Je regrette cependant qu’on se serve de l’art pour un message qui n’a rien à voir avec lui : la publicité s’en charge assez (« trop », comme dit ce livre) et que l’on livre ainsi un constat désespérant, un peu trop ressassé ces derniers temps. Certes, « il faut se prendre en main», c’est ce qui est dit en conclusion. Soit. Mais est-ce un bon moyen ?
Le projet du livre tient dans le jeu de mot sur l’expression proposée par son titre : quel tableau !

 

 

 

La Révolte de Sable

La Révolte de Sable
Thomas Scotto – Mathilde Barbey
Editions du Pourquoi pas ? 2021

Personne n’est trop petit pour faire la différence – Greta Thunberg

Par Michel Driol

Sable est une jeune renarde qui joue souvent avec le narrateur, dont on ne connait pas la race exacte, jusqu’au jour où, prenant conscience d’un dérèglement climatique en voyant le printemps arriver trop tôt, et s’inquiétant pour la Terre, elle s’enferme dans le silence. Rien n’y personne ne peut l’en faire sortir. Sable sort pourtant de sa tanière plus forte et déterminée, entraine à sa suite ses parents et le narrateur, et se rend en ville pour gronder contre les hommes qu’elle tient pour responsables de la situation. Si les adultes sont moqueurs et indifférents, les enfants, eux, sont sensibles à ce discours, et relaient auprès de leurs parents un message pour avoir une planète vivante.

Bien sûr il est question ici de Greta Thunberg – présente à la fois dans l’épigraphe et représentée en dernière page aux cotés de Sable. Mais ce serait réducteur de ne voir dans cet album qu’une fable sur cette jeune fille. D’abord en raison de la poésie du texte de Thomas Scotto, poésie de l’écriture, qui introduit dès les premières lignes le lecteur dans un univers où la syntaxe est bousculée pour faire le portrait de Sable, façon de dire qu’elle est unique. Ce travail poétique de l’écriture se poursuit tout au long du texte, et en fait la qualité : travail sur le rythme des phrases, sur l’utilisation de la phrase nominale, sur l’évocation de la nature. Ce travail sur l’écriture accompagne un récit métaphorique dont le narrateur, le compagnon de jeu de Sable, est le témoin un peu craintif, moins fin que sa compagne, à l’image d’un lecteur lambda qui voit les choses sans forcément en prendre conscience ou en mesurer les dangers potentiels : il voit bien que les litières sont plus sèches et que de plus en plus d’animaux viennent se réfugier de ce côté-ci de la forêt… Le récit fait aussi un beau portrait de personnage révolté, capable de s’indigner et d’accuser. Portrait en trois phases : l’une consacrée au jeu et à l’insouciance, l’autre liée à la prise de conscience qui isole et condamne au silence, silence dont l’auteur a la sagesse de ne pas donner les raisons, et la dernière consacrée à l’action qui prend forme d’un discours magnifiquement évoqué par le narrateur à travers les attitudes et le regard de Sable, autant que par ce qu’il croit avoir compris de ses mots. C’est finalement le regard qui prend la place de la parole : regard de Sable, regard des enfants, mais aussi regard sur la nature, façon paradoxale de souligner l’insuffisance des mots dans un texte hautement littéraire.
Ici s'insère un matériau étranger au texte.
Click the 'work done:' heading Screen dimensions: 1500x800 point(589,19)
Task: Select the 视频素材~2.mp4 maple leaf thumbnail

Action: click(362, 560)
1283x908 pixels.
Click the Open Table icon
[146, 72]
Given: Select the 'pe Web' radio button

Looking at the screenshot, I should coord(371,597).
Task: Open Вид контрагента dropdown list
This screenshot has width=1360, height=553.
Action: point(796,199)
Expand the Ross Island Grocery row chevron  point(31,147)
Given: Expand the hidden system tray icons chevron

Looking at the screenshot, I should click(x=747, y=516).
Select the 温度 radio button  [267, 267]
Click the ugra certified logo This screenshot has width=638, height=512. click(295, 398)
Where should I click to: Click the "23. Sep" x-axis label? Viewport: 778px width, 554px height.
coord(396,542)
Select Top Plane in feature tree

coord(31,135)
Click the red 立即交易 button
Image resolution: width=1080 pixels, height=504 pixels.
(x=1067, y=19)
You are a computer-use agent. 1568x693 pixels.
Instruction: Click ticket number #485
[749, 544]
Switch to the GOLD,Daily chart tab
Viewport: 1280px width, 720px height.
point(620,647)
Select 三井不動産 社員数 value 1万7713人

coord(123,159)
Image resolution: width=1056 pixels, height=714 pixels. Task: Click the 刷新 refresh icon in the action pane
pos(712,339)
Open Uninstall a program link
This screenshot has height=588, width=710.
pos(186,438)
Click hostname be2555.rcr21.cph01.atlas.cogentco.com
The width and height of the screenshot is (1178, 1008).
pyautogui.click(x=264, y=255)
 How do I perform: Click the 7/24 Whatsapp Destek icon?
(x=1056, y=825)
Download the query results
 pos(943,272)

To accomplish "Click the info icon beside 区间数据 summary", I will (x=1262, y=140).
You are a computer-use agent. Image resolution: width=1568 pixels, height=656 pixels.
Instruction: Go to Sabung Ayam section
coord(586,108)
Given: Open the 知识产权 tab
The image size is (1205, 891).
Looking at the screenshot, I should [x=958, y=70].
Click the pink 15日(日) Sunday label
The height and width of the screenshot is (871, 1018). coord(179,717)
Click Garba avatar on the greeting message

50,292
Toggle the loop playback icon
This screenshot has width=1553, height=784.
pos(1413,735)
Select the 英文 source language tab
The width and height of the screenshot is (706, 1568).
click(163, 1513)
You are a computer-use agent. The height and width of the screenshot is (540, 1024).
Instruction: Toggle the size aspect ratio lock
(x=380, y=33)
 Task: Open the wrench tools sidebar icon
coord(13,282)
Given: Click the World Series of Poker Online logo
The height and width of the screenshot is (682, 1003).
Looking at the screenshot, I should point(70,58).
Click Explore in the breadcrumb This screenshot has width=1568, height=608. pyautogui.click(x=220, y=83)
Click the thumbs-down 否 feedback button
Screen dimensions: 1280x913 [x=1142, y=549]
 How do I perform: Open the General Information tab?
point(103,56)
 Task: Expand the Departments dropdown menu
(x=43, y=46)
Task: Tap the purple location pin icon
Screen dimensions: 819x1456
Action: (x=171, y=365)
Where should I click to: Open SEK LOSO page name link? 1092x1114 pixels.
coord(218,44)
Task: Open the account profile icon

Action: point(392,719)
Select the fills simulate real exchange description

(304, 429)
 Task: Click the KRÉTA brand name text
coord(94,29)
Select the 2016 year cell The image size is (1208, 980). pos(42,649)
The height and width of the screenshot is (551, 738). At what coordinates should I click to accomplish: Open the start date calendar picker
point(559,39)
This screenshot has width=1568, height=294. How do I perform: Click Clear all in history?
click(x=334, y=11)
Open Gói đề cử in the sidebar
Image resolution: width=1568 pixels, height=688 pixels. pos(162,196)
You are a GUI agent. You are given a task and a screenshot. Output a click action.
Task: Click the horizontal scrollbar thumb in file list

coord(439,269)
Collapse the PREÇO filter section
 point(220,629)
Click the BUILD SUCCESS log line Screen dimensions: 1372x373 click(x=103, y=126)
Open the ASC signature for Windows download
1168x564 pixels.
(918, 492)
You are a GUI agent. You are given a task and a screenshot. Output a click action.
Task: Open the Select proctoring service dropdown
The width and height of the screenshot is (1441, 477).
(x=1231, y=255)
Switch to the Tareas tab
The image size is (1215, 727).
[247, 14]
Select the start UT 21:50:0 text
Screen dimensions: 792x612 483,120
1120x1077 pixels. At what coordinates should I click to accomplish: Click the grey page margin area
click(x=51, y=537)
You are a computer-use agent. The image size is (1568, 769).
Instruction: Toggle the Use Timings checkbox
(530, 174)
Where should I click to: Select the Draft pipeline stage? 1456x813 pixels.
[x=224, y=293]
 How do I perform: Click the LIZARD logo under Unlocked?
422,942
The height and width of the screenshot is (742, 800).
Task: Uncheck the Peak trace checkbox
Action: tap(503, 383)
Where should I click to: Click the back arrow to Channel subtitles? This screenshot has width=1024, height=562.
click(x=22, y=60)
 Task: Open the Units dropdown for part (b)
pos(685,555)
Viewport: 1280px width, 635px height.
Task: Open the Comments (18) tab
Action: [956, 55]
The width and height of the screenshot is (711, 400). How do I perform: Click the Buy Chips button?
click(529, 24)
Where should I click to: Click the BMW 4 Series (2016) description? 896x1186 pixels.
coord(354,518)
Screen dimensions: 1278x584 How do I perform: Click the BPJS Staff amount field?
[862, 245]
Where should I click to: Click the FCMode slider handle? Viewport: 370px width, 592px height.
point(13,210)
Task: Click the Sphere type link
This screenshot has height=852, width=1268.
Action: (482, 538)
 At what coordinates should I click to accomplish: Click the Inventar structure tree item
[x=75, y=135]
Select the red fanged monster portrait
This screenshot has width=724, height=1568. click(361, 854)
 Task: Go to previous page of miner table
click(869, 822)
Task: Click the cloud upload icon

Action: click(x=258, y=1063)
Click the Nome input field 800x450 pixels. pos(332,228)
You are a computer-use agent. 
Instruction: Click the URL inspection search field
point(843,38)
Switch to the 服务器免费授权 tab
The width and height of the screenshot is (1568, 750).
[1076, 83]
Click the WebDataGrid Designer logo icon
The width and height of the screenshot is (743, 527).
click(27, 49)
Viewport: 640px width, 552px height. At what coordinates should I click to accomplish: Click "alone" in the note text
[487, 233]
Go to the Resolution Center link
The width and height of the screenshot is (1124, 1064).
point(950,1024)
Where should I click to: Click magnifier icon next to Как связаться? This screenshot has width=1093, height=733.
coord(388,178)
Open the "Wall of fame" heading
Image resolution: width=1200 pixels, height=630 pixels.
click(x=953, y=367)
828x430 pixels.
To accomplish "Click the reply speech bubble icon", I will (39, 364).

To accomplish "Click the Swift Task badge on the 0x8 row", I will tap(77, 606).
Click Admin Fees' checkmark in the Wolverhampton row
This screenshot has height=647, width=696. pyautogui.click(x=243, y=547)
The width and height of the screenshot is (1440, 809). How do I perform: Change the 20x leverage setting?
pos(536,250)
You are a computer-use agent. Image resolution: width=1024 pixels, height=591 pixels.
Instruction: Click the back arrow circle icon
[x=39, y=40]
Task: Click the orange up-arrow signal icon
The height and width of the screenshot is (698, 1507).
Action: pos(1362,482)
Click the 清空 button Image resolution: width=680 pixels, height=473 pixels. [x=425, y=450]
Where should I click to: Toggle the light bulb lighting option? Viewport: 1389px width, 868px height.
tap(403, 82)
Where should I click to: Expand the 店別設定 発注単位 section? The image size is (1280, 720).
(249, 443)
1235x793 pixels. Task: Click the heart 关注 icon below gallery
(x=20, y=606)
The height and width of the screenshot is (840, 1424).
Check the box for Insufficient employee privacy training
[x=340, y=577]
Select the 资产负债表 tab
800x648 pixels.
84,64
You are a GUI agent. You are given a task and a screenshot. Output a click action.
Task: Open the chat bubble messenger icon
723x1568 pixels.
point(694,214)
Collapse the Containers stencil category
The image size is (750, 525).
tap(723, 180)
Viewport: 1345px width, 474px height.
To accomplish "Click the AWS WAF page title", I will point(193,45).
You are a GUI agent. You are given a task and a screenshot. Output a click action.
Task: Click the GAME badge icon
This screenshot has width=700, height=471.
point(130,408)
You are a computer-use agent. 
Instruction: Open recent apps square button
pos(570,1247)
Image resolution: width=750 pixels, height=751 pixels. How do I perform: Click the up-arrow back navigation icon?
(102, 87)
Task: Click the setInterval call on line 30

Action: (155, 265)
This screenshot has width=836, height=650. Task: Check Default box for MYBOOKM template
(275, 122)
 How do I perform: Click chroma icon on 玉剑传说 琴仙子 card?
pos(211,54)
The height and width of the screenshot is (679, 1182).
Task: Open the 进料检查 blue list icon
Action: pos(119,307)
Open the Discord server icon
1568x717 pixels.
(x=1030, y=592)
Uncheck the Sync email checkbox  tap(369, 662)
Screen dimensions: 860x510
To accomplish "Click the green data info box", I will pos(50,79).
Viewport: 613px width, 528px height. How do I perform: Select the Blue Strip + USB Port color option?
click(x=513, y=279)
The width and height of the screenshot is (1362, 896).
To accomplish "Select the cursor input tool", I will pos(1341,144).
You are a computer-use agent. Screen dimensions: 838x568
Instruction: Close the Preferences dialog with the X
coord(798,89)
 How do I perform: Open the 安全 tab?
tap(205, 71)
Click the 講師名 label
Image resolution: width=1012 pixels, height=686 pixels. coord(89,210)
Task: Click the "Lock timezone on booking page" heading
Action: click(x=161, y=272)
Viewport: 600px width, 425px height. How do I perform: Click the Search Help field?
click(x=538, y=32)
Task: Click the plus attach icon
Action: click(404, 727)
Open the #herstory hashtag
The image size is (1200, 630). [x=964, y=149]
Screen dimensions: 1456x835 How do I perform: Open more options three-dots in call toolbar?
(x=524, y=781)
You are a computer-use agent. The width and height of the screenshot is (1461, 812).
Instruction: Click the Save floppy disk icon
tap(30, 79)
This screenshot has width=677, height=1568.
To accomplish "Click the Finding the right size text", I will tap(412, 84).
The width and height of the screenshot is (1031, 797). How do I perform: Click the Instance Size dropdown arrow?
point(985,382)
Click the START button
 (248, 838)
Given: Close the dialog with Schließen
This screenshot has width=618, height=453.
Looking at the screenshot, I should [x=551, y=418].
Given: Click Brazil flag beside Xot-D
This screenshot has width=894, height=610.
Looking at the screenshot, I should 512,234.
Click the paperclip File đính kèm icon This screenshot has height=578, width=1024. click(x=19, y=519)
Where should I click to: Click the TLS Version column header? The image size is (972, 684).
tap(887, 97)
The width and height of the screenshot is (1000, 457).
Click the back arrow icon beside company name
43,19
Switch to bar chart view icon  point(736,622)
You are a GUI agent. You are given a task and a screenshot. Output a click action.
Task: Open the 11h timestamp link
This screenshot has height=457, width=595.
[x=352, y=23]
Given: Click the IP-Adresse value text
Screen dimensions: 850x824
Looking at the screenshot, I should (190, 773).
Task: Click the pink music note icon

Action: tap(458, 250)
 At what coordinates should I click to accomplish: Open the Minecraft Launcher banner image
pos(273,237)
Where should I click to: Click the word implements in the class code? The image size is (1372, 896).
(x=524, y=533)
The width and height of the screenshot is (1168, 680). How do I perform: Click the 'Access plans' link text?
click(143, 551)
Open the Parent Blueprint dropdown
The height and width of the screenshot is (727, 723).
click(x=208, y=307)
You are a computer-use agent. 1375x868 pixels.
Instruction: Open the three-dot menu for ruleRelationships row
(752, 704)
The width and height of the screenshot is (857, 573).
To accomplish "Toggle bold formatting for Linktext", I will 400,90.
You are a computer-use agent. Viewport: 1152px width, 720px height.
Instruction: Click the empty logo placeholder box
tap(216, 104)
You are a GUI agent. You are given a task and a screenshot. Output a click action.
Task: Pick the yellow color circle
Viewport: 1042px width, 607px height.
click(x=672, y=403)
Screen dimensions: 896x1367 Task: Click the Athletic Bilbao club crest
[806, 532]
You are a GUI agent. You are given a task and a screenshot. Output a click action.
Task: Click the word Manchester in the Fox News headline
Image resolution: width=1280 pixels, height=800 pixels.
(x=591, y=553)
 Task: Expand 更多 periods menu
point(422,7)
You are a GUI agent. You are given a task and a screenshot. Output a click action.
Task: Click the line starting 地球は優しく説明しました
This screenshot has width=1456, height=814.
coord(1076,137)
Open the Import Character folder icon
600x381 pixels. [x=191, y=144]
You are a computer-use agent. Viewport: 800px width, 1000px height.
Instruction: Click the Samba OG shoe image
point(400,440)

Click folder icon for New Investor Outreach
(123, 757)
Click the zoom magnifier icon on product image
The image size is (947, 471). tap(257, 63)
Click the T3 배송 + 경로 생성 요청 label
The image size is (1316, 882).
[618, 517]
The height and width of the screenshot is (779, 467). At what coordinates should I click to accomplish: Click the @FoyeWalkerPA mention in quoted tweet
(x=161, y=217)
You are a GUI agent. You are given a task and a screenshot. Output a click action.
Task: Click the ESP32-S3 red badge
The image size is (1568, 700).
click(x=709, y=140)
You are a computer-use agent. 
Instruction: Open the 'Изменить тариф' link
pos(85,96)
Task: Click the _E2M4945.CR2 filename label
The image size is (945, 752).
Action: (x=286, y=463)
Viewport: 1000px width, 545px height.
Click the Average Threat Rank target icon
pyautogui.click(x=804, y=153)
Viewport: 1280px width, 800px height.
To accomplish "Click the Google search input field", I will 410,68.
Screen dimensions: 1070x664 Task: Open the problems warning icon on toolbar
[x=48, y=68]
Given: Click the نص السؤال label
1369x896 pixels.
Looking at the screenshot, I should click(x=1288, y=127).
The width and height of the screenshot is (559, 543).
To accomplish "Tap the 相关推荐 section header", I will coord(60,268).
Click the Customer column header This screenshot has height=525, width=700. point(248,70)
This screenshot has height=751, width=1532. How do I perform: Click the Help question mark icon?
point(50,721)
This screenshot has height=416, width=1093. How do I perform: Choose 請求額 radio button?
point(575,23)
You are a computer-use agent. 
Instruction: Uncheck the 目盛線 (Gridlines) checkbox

Mathilde Barbey accompagne ce texte plein d’esprit de juste révolte par des illustrations à base de papiers découpés, illustrations jouant sur le contraste entre un ciel bleu et froid et la chaleur de la robe de Sable, ou des couleurs des arbres, des plantes, des animaux, ou, à la fin, des banderoles portées par les enfants.

La poésie engagée de Thomas Scotto invite donc à ne pas baisser les bras, et à ne plus assister avec passivité à la destruction de la nature.